Written exercise
Copy the text of the entries below verbatim, leaving out the pictures.

>>>

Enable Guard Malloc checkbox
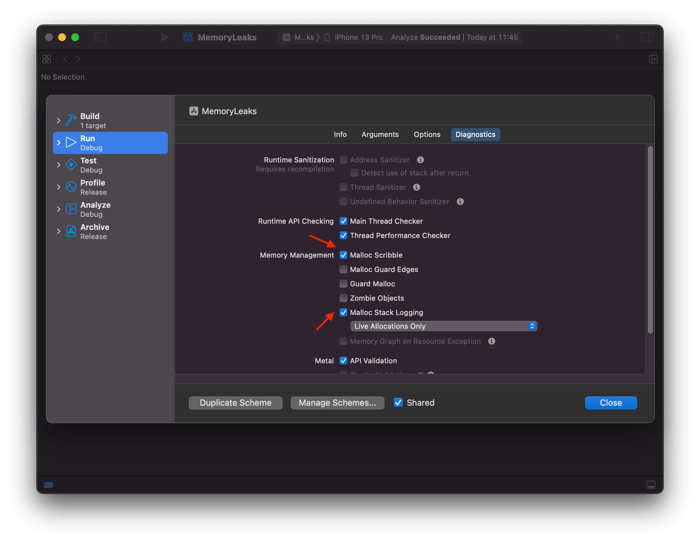The height and width of the screenshot is (542, 700). (x=344, y=284)
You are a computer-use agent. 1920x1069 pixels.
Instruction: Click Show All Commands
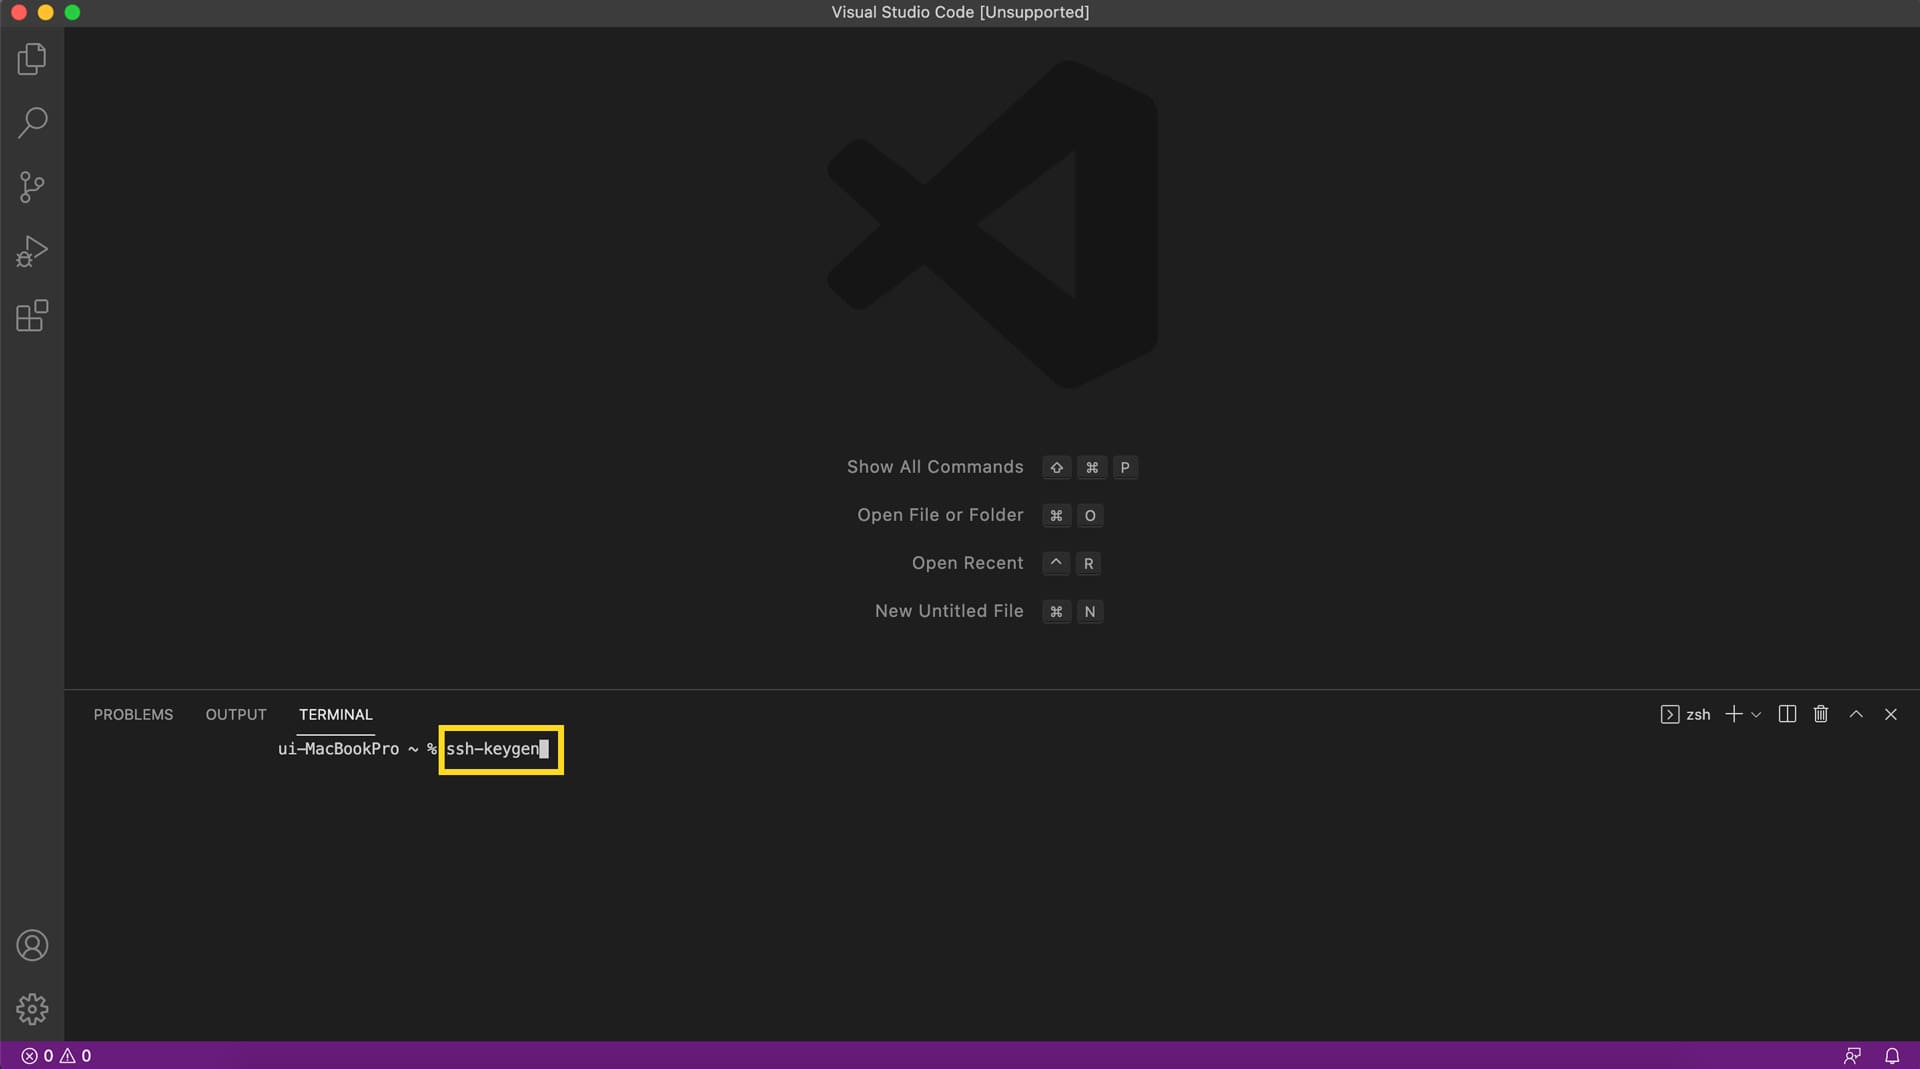(934, 467)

<<<

Result of this exercise
Enable Guard Malloc checkbox
The height and width of the screenshot is (542, 700). (x=344, y=284)
You are a computer-use agent. 1920x1069 pixels.
Instruction: Click Show All Commands
(934, 467)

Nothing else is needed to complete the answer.